Diese beiden Beschlüsse bereiteten den Verschwendungen und den Rachegelüsten des Hofes ein Ende, die Letzterer stillte, indem er jeden, der seinen Zorn erregt hatte, ohne ein Verfahren einsperren ließ. Anna von Österreich weigerte sich strikt, diese Reformen zu billigen und verbot den Delegierten weitere Treffen; dieses Verbot wurde ignoriert. Die Königin war außer sich und ließ die aufsässigsten dieser Kanaillen von Schreibern, wie sie sie nannte, zuhause verhaften: Bachaumont, die Vorsitzenden Blanc-Menil und Charton, die Räte Lagné, Loisel, Benoît und Broussel. Den Letzteren, einen würdigen, evangelisch fürsorglichen Greis, ehrte man in seinem Stadtviertel. Erbost über die Gefangennahme des für seine Wohltätigkeit, seinen noblen Charakter und sein Engagement bei der Missbrauchsreform so bekannten Broussel erheben sich die Bewohner seines Viertels in Massen; die Insurrektion, die in nur einem Stadtteil begann, erfasst bald ganz Paris. Anna von Österreich befiehlt Maréchal de La Melleraye, die Führung des Garderegiments zu übernehmen und dieses üble Volk zu züchtigen. Der Maréchal gehorcht und kehrt zurück, um seiner erhabenen Gebieterin mitzuteilen, dass man ihn fast umgebracht hatte, dass die Garden schimpflich in die Flucht geschlagen worden waren vom Pöbel, der die Freilassung der Parlamentarier und von Broussel fordert, nach Ansicht des Marschalls die einzig mögliche Maßnahme, um die verbitterten Gemüter zu beruhigen. „Broussel freilassen!“, ruft Anna von Österreich rasend. „Lieber würde ich ihn mit meinen eigenen Händen erwürgen.“
Die Parlamentarier verbleiben in der Bastille; doch am 27. August 1648, am Folgetag ihrer Gefangennahme, stehen mehr als 100.000 Mann unter Waffen, Arbeiter, Bourgeois; alle Straßen sind verbarrikadiert, ganz Paris ist im Aufstand. Die Mitglieder des Parlaments ziehen, in ihre roten Roben gewandet, feierlich durch die Stadt und verlangen von der Königin die Freiheit der Gefangenen; in Panik versetzt durch die fortschreitende Insurrektion ordnen Anna von Österreich und Mazarin die Freigabe der Inhaftierten an, und kehren Paris in aller Eile den Rücken. Das Parlament, das einen blutigen Racheakt der Österreicherin befürchtet, beauftragt den Prévôt des Marchands19, die Bürger zu bewaffnen und über die Sicherheit in der Stadt zu wachen. 6 Monate später, nach einer langen Beweisaufnahme, erklärt das Parlament am 8. Januar 1649 Kardinal Mazarin zum 'Unruhestifter, zur Quelle schädlicher Ratschläge, welche die Königin irreleiteten', enthebt ihn seiner Ämter, trägt ihm auf, 'den Hof auf der Stelle sowie das Königreich innerhalb von 8 Tagen zu verlassen', da er bei Verweigerung 'für gesetzlos erklärt' gelte. Der Urteilsspruch wird von den Parlamenten der Bretagne, der Normandie, der Guyenne und der Provence bestätigt. Kardinal und Königin scheren sich nicht um das Urteil und versammeln Truppen. Der Prévôt des Marchands versetzt Paris in den Verteidigungszustand gegenüber Attacken des Hofes und verstärkt die 16 Regimenter der Pariser Bürgerwehr um 4.000 Berittene und 10.000 Mann Infanterie. Der königliche Staatsschatz wird zum Rathaus transportiert.

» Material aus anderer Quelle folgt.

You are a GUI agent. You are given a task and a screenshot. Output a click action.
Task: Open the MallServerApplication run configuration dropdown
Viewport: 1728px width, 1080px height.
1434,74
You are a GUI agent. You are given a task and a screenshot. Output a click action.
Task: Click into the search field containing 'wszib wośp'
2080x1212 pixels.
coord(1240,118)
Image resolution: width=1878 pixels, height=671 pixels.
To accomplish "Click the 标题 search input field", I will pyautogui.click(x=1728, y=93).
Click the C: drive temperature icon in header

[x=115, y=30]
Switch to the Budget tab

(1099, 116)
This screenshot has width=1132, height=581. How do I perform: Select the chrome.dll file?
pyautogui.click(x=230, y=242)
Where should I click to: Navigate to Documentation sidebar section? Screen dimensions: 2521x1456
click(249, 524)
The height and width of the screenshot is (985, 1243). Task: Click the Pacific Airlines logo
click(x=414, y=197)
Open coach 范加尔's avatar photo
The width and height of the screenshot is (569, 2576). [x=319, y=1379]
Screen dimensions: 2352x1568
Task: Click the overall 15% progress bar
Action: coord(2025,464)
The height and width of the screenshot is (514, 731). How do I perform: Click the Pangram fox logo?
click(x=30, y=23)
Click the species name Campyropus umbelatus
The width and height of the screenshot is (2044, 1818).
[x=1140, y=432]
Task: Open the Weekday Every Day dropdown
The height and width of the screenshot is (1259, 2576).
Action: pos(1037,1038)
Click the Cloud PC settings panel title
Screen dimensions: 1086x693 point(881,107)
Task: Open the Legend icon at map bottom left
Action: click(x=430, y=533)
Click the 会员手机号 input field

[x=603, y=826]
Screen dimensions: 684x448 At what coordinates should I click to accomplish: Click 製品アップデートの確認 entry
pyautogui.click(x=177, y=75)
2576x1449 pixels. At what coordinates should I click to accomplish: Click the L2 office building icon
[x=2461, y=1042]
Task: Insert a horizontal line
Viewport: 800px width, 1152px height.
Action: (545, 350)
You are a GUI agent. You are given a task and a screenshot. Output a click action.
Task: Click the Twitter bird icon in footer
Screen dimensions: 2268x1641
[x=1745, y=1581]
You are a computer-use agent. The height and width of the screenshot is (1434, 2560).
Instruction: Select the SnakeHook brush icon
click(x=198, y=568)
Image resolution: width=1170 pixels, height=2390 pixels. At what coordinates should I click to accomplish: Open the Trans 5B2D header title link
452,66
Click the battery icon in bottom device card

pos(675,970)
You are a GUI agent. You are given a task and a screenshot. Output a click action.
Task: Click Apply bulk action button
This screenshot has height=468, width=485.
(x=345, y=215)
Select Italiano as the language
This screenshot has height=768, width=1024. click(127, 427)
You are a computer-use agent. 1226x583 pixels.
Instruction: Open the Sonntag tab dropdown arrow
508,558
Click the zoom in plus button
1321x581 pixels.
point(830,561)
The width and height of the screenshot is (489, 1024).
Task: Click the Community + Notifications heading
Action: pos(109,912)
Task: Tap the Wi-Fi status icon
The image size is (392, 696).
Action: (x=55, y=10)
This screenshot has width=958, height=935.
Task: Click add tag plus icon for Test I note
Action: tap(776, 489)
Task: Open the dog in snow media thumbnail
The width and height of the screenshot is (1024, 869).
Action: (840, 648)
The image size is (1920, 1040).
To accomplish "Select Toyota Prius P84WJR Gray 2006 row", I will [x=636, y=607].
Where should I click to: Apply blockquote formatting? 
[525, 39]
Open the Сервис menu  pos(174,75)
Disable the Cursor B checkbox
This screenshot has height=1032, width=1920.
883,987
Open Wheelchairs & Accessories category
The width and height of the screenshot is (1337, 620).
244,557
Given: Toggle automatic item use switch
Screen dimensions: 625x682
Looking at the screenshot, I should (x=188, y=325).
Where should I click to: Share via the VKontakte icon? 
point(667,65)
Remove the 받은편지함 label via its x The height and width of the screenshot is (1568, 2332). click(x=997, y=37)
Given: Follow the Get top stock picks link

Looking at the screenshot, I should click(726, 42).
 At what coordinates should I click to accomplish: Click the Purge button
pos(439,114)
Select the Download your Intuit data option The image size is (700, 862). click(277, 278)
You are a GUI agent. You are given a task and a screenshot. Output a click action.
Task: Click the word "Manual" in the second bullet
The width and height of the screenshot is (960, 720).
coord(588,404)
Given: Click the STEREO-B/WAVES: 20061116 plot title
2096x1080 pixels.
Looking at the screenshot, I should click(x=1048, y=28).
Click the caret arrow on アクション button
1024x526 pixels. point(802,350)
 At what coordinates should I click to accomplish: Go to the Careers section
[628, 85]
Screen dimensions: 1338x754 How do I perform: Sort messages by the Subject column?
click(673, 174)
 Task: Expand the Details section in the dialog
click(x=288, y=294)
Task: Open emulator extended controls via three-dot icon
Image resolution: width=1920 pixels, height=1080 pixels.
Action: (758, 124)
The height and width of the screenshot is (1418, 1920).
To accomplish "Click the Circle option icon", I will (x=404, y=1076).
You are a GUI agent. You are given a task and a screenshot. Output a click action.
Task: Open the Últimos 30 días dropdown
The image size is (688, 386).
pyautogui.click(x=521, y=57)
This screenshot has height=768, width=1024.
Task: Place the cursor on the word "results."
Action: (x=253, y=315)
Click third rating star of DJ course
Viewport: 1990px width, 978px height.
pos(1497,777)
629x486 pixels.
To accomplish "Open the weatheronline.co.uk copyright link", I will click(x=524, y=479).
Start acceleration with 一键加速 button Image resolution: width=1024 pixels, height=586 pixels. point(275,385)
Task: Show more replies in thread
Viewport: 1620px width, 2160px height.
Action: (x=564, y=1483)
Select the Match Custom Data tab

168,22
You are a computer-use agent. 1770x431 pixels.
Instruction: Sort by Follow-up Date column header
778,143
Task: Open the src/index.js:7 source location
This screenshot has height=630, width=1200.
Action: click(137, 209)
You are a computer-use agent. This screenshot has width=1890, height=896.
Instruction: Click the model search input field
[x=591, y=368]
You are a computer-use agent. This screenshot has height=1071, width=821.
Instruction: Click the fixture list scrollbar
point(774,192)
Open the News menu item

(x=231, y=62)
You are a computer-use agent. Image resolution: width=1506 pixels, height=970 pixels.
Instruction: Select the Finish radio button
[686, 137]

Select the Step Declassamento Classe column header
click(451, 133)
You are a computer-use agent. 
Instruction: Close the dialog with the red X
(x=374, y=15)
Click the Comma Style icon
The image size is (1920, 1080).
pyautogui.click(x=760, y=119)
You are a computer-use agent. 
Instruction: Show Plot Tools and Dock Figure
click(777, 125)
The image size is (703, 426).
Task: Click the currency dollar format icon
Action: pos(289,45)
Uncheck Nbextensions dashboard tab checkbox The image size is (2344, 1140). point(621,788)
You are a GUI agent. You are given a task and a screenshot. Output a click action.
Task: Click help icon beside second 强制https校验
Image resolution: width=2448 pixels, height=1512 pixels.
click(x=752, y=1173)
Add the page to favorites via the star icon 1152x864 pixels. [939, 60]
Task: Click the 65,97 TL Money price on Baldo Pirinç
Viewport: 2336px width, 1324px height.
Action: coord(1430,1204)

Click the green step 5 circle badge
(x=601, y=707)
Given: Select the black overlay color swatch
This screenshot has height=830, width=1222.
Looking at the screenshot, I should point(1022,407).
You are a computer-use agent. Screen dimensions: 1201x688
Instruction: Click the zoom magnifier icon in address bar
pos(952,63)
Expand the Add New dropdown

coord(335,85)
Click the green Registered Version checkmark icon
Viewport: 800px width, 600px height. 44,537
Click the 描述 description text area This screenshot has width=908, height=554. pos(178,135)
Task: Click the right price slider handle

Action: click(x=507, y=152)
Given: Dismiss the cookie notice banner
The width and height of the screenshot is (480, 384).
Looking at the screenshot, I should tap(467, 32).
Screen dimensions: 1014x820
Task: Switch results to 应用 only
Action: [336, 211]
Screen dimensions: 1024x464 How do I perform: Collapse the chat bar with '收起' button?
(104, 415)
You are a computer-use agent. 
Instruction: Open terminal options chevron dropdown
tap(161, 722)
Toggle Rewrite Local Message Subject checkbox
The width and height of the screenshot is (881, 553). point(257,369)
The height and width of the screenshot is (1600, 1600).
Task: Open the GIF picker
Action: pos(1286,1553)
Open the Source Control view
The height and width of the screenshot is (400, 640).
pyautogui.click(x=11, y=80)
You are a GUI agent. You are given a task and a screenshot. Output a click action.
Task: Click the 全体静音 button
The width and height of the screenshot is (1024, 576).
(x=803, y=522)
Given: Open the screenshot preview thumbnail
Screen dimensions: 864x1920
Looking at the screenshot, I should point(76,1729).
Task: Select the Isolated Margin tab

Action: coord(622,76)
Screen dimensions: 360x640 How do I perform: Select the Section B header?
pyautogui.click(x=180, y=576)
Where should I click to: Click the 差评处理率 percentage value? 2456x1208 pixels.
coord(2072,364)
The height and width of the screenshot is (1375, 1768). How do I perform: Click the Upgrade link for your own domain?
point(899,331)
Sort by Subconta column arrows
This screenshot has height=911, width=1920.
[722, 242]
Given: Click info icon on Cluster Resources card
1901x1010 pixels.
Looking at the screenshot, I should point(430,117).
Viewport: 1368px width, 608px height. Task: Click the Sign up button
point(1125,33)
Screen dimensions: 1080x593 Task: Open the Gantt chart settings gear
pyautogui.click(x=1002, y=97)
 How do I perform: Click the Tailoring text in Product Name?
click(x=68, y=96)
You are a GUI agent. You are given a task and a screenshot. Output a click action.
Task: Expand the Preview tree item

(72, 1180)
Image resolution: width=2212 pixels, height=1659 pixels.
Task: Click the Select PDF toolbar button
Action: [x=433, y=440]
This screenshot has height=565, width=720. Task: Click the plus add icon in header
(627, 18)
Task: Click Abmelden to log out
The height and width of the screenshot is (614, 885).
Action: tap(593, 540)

Erneut brach ein Bürgerkrieg aus und verwüstete das Land, ein Krieg, der durch die unverschämte Arroganz, die Ungerechtigkeit, durch die Vergeudungen einer zügellosen Königin und die schlechten Ratschläge eines gefährlichen italienischen Pfaffen, des Buhlers und Komplizen dieser Frau, provoziert wurde. Die führenden Häupter jener Fronde waren der Prinz de Conti, der Prinz de Marsillac, der Koadjutor Duc de Retz, der Duc de Longueville und seine Frau, die, nicht weniger gutaussehend, nicht weniger geistreich als die Duchesse de Montpensier, gleich dieser eine ziemlich aktive Rolle in der Fronde und deren Intrigen aller Art spielte. Der Fürst Condé folgte zunächst der Partei des Hofes, trennte sich danach von ihr und schloss sich der Fronde an. Mit einem Wechsel aus Erfolgen oder Rückschlägen für die Frondeurs, Mazarins und Mitigés, eine dritte Kriegspartei, die gemäßigte Anhänger der 2 anderen Lager in sich vereinte, dauerte der Streit 5 Jahre. Die vom Parlament in Abwesenheit der Generalstände eingeleitete und vom neidischen Schatten royaler Autorität seit mehr als einem halben Jahrhundert vereitelte Missbrauchsreform war einst das Motiv der Fronde; doch bald war sie vollkommen von ihrem heilsamen Ziel abgewichen. Das öffentliche Wohl geriet zugunsten der persönlichen Interessen der Parteiführer ins Hintertreffen: Der Adel suchte seine Freiheit zurückzuerlangen, die von Richelieu eingeschränkt wurde; die Frauen, die einen enormen Einfluss auf die Fronde hatten, sahen in den Bürgerzwisten jedoch nur eine Gelegenheit, ihren Affären mehr Würze, mehr Originalität zu verleihen, indem sie die Chancen der Männer im Krieg oder im politischen Geschäft manipulierten und mit schamloser Frechheit dafür stritten, sie an ihre eigenen Faktionen zu ketten. Die Königin und Mazarin verfolgen inmitten dieses Chaos eisern ihrer Ziel der absoluten Staatsführung, alliieren sich 1649 zuerst mit dem Adel, um das Parlament zu bekämpfen, machen dann, 1650, dem Parlament weitreichende Zugeständnisse und verbünden sich mit diesem, um den Adel zu verbannen. 1651 schließen sich Adel und Königin gegen die Parlamentarier zusammen, die schon uneins sind und diesem Bündnis unterliegen.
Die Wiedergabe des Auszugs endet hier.